■ Work instructions
In the records below, find the line with "algebra (11, 176)" and the line with "tactic.unify_equations.unification_step_result (154, 110)". Print both exactly, along with every line between them, and no other line.

Pixel coordinate grounding data:
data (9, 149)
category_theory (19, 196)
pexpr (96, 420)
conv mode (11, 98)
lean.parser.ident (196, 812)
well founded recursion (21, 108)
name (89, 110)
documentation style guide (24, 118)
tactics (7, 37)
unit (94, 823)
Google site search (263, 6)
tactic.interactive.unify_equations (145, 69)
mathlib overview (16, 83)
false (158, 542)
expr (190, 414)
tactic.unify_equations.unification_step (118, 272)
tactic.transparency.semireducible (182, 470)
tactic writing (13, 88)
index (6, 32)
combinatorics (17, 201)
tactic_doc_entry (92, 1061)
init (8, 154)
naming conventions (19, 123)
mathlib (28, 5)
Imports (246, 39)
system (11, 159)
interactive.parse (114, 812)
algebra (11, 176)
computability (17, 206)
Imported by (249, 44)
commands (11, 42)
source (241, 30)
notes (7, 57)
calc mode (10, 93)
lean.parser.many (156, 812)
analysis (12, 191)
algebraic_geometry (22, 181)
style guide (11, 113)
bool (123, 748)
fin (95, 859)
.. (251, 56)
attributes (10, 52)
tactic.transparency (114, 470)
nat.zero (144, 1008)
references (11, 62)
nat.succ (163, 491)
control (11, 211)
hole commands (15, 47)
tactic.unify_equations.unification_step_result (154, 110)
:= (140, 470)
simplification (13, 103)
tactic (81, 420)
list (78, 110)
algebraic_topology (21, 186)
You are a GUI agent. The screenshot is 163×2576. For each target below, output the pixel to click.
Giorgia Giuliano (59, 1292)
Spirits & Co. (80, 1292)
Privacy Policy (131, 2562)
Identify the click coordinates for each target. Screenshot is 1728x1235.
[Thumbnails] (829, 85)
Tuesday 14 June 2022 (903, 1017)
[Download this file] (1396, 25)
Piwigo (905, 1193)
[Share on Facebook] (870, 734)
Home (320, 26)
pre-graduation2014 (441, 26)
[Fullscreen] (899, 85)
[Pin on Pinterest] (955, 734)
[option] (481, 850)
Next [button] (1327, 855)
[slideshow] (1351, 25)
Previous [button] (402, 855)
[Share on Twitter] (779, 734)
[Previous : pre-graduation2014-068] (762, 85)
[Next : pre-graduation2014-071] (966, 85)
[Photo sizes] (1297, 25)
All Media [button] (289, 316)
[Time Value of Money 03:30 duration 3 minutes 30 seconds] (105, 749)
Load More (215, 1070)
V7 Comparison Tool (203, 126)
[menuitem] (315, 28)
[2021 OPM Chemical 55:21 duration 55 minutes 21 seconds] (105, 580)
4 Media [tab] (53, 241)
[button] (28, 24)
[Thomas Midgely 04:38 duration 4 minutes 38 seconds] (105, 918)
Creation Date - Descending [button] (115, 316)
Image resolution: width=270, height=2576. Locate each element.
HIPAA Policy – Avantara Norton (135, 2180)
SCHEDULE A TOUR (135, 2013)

■ Answer for the task
algebra (11, 176)
computability (17, 206)
Imported by (249, 44)
commands (11, 42)
source (241, 30)
notes (7, 57)
calc mode (10, 93)
lean.parser.many (156, 812)
analysis (12, 191)
algebraic_geometry (22, 181)
style guide (11, 113)
bool (123, 748)
fin (95, 859)
.. (251, 56)
attributes (10, 52)
tactic.transparency (114, 470)
nat.zero (144, 1008)
references (11, 62)
nat.succ (163, 491)
control (11, 211)
hole commands (15, 47)
tactic.unify_equations.unification_step_result (154, 110)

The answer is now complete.